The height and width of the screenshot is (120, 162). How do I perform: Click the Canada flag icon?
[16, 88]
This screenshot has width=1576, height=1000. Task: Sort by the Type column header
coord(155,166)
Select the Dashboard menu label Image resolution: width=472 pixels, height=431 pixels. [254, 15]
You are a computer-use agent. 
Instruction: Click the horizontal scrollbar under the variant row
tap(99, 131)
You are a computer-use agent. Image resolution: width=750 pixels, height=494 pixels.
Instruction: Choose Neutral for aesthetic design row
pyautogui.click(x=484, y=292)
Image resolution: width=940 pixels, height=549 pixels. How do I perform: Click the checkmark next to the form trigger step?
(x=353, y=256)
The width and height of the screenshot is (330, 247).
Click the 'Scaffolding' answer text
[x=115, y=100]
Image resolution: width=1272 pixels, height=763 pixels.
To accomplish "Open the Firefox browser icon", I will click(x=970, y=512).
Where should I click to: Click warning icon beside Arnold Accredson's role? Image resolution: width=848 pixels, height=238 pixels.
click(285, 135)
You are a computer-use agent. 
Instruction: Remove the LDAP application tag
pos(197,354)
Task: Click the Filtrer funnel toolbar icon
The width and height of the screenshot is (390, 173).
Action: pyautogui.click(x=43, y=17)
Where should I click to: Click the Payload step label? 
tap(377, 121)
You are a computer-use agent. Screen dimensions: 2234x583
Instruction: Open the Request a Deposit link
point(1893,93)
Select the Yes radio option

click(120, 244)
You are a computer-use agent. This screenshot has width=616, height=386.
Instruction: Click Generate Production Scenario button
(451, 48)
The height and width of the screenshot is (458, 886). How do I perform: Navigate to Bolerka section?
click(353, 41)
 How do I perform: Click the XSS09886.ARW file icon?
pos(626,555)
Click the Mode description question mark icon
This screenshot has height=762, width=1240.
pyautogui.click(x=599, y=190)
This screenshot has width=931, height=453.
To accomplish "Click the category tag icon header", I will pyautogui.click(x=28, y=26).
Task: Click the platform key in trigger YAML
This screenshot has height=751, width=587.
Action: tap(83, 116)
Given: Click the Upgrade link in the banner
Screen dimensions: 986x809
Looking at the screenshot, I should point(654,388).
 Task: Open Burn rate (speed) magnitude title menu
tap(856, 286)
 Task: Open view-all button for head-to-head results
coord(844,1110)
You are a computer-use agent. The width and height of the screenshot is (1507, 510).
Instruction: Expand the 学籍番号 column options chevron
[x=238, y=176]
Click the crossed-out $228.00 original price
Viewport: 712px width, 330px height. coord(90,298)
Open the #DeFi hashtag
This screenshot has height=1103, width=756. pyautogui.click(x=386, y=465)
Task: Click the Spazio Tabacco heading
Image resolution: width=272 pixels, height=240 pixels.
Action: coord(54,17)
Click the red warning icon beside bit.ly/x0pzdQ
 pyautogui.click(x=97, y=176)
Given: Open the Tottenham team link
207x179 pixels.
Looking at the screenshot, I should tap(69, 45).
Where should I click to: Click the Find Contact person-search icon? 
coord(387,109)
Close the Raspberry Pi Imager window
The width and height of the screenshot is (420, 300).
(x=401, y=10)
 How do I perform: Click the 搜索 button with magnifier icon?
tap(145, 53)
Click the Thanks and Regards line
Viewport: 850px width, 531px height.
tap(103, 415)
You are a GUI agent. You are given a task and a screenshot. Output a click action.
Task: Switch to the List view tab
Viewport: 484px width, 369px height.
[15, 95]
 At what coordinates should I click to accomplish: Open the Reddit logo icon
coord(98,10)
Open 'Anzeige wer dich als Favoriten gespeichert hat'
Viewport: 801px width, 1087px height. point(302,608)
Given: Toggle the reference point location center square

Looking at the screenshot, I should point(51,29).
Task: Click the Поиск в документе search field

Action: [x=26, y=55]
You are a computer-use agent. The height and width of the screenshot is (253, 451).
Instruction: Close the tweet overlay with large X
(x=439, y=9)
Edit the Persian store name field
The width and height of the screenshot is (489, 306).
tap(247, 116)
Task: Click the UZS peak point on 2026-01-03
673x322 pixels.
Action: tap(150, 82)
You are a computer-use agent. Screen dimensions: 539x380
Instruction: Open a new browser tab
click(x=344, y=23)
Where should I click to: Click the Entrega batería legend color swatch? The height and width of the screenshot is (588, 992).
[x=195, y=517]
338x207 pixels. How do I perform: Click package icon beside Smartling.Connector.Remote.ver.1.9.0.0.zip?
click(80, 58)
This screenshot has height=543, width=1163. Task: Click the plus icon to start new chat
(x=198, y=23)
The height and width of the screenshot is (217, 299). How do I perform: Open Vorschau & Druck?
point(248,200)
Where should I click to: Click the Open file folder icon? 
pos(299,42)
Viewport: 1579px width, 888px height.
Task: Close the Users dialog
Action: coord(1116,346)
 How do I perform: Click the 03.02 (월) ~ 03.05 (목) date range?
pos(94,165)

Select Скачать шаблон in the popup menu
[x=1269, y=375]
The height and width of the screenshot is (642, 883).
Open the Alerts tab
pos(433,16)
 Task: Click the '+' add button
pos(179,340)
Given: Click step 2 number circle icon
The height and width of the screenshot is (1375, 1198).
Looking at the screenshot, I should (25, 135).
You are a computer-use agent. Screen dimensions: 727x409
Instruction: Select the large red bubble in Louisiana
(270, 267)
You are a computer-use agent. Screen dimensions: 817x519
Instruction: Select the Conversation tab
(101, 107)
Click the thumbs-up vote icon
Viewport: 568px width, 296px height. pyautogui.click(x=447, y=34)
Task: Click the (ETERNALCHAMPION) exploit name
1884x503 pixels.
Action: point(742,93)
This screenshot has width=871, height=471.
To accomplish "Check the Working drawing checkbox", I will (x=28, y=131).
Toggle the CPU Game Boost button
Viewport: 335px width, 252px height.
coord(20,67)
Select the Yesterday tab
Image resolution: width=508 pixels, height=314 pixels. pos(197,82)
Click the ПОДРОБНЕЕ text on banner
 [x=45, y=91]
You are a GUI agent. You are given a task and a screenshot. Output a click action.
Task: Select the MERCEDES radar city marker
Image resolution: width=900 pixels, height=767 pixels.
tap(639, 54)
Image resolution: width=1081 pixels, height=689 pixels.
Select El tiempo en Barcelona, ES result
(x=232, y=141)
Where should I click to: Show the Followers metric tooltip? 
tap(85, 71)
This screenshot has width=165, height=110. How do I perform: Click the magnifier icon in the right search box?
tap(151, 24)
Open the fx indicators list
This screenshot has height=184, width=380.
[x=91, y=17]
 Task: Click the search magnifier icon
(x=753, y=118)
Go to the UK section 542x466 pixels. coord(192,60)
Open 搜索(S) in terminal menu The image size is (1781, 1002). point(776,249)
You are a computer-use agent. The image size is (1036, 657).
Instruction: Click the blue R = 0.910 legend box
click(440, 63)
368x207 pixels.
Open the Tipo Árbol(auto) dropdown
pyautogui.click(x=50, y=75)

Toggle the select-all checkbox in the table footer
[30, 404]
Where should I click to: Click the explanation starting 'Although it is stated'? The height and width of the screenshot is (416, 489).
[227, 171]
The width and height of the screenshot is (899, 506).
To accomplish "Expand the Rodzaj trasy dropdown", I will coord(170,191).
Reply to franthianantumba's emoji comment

------------------------------------

*Task requirements*: Copy out every entry exactly.

*Written response*:
The height and width of the screenshot is (120, 162). How do I perform: Click the Canada flag icon?
[16, 88]
This screenshot has width=1576, height=1000. Task: Sort by the Type column header
coord(155,166)
Select the Dashboard menu label Image resolution: width=472 pixels, height=431 pixels. [254, 15]
You are a computer-use agent. 
Instruction: Click the horizontal scrollbar under the variant row
tap(99, 131)
You are a computer-use agent. Image resolution: width=750 pixels, height=494 pixels.
Instruction: Choose Neutral for aesthetic design row
pyautogui.click(x=484, y=292)
Image resolution: width=940 pixels, height=549 pixels. How do I perform: Click the checkmark next to the form trigger step?
(x=353, y=256)
The width and height of the screenshot is (330, 247).
Click the 'Scaffolding' answer text
[x=115, y=100]
Image resolution: width=1272 pixels, height=763 pixels.
To accomplish "Open the Firefox browser icon", I will click(x=970, y=512).
Where should I click to: Click warning icon beside Arnold Accredson's role? Image resolution: width=848 pixels, height=238 pixels.
click(285, 135)
You are a computer-use agent. 
Instruction: Remove the LDAP application tag
pos(197,354)
Task: Click the Filtrer funnel toolbar icon
The width and height of the screenshot is (390, 173).
Action: pyautogui.click(x=43, y=17)
Where should I click to: Click the Payload step label? 
tap(377, 121)
You are a computer-use agent. Screen dimensions: 2234x583
Instruction: Open the Request a Deposit link
point(1893,93)
Select the Yes radio option

click(120, 244)
You are a computer-use agent. This screenshot has width=616, height=386.
Instruction: Click Generate Production Scenario button
(451, 48)
The height and width of the screenshot is (458, 886). How do I perform: Navigate to Bolerka section?
click(353, 41)
 How do I perform: Click the XSS09886.ARW file icon?
pos(626,555)
Click the Mode description question mark icon
This screenshot has height=762, width=1240.
pyautogui.click(x=599, y=190)
This screenshot has width=931, height=453.
To accomplish "Click the category tag icon header", I will pyautogui.click(x=28, y=26).
Task: Click the platform key in trigger YAML
This screenshot has height=751, width=587.
Action: tap(83, 116)
Given: Click the Upgrade link in the banner
Screen dimensions: 986x809
Looking at the screenshot, I should point(654,388).
 Task: Open Burn rate (speed) magnitude title menu
tap(856, 286)
 Task: Open view-all button for head-to-head results
coord(844,1110)
You are a computer-use agent. The width and height of the screenshot is (1507, 510).
Instruction: Expand the 学籍番号 column options chevron
[x=238, y=176]
Click the crossed-out $228.00 original price
Viewport: 712px width, 330px height. coord(90,298)
Open the #DeFi hashtag
This screenshot has height=1103, width=756. pyautogui.click(x=386, y=465)
Task: Click the Spazio Tabacco heading
Image resolution: width=272 pixels, height=240 pixels.
Action: coord(54,17)
Click the red warning icon beside bit.ly/x0pzdQ
 pyautogui.click(x=97, y=176)
Given: Open the Tottenham team link
207x179 pixels.
Looking at the screenshot, I should tap(69, 45).
Where should I click to: Click the Find Contact person-search icon? 
coord(387,109)
Close the Raspberry Pi Imager window
The width and height of the screenshot is (420, 300).
(x=401, y=10)
 How do I perform: Click the 搜索 button with magnifier icon?
tap(145, 53)
Click the Thanks and Regards line
Viewport: 850px width, 531px height.
tap(103, 415)
You are a GUI agent. You are given a task and a screenshot. Output a click action.
Task: Switch to the List view tab
Viewport: 484px width, 369px height.
[15, 95]
 At what coordinates should I click to accomplish: Open the Reddit logo icon
coord(98,10)
Open 'Anzeige wer dich als Favoriten gespeichert hat'
Viewport: 801px width, 1087px height. point(302,608)
Given: Toggle the reference point location center square

Looking at the screenshot, I should point(51,29).
Task: Click the Поиск в документе search field

Action: [x=26, y=55]
You are a computer-use agent. The height and width of the screenshot is (253, 451).
Instruction: Close the tweet overlay with large X
(x=439, y=9)
Edit the Persian store name field
The width and height of the screenshot is (489, 306).
tap(247, 116)
Task: Click the UZS peak point on 2026-01-03
673x322 pixels.
Action: tap(150, 82)
You are a computer-use agent. Screen dimensions: 539x380
Instruction: Open a new browser tab
click(x=344, y=23)
Where should I click to: Click the Entrega batería legend color swatch? The height and width of the screenshot is (588, 992).
[x=195, y=517]
338x207 pixels. How do I perform: Click package icon beside Smartling.Connector.Remote.ver.1.9.0.0.zip?
click(80, 58)
This screenshot has height=543, width=1163. Task: Click the plus icon to start new chat
(x=198, y=23)
The height and width of the screenshot is (217, 299). How do I perform: Open Vorschau & Druck?
point(248,200)
Where should I click to: Click the Open file folder icon? 
pos(299,42)
Viewport: 1579px width, 888px height.
Task: Close the Users dialog
Action: coord(1116,346)
 How do I perform: Click the 03.02 (월) ~ 03.05 (목) date range?
pos(94,165)

Select Скачать шаблон in the popup menu
[x=1269, y=375]
The height and width of the screenshot is (642, 883).
Open the Alerts tab
pos(433,16)
 Task: Click the '+' add button
pos(179,340)
Given: Click step 2 number circle icon
The height and width of the screenshot is (1375, 1198).
Looking at the screenshot, I should (25, 135).
You are a computer-use agent. Screen dimensions: 727x409
Instruction: Select the large red bubble in Louisiana
(270, 267)
You are a computer-use agent. Screen dimensions: 817x519
Instruction: Select the Conversation tab
(101, 107)
Click the thumbs-up vote icon
Viewport: 568px width, 296px height. pyautogui.click(x=447, y=34)
Task: Click the (ETERNALCHAMPION) exploit name
1884x503 pixels.
Action: point(742,93)
This screenshot has width=871, height=471.
To accomplish "Check the Working drawing checkbox", I will (x=28, y=131).
Toggle the CPU Game Boost button
Viewport: 335px width, 252px height.
coord(20,67)
Select the Yesterday tab
Image resolution: width=508 pixels, height=314 pixels. pos(197,82)
Click the ПОДРОБНЕЕ text on banner
 [x=45, y=91]
You are a GUI agent. You are given a task and a screenshot. Output a click action.
Task: Select the MERCEDES radar city marker
Image resolution: width=900 pixels, height=767 pixels.
tap(639, 54)
Image resolution: width=1081 pixels, height=689 pixels.
Select El tiempo en Barcelona, ES result
(x=232, y=141)
Where should I click to: Show the Followers metric tooltip? 
tap(85, 71)
This screenshot has width=165, height=110. How do I perform: Click the magnifier icon in the right search box?
tap(151, 24)
Open the fx indicators list
This screenshot has height=184, width=380.
[x=91, y=17]
 Task: Click the search magnifier icon
(x=753, y=118)
Go to the UK section 542x466 pixels. coord(192,60)
Open 搜索(S) in terminal menu The image size is (1781, 1002). point(776,249)
You are a computer-use agent. The image size is (1036, 657).
Instruction: Click the blue R = 0.910 legend box
click(440, 63)
368x207 pixels.
Open the Tipo Árbol(auto) dropdown
pyautogui.click(x=50, y=75)

Toggle the select-all checkbox in the table footer
[30, 404]
Where should I click to: Click the explanation starting 'Although it is stated'? The height and width of the screenshot is (416, 489).
[227, 171]
The width and height of the screenshot is (899, 506).
To accomplish "Expand the Rodzaj trasy dropdown", I will coord(170,191).
Reply to franthianantumba's emoji comment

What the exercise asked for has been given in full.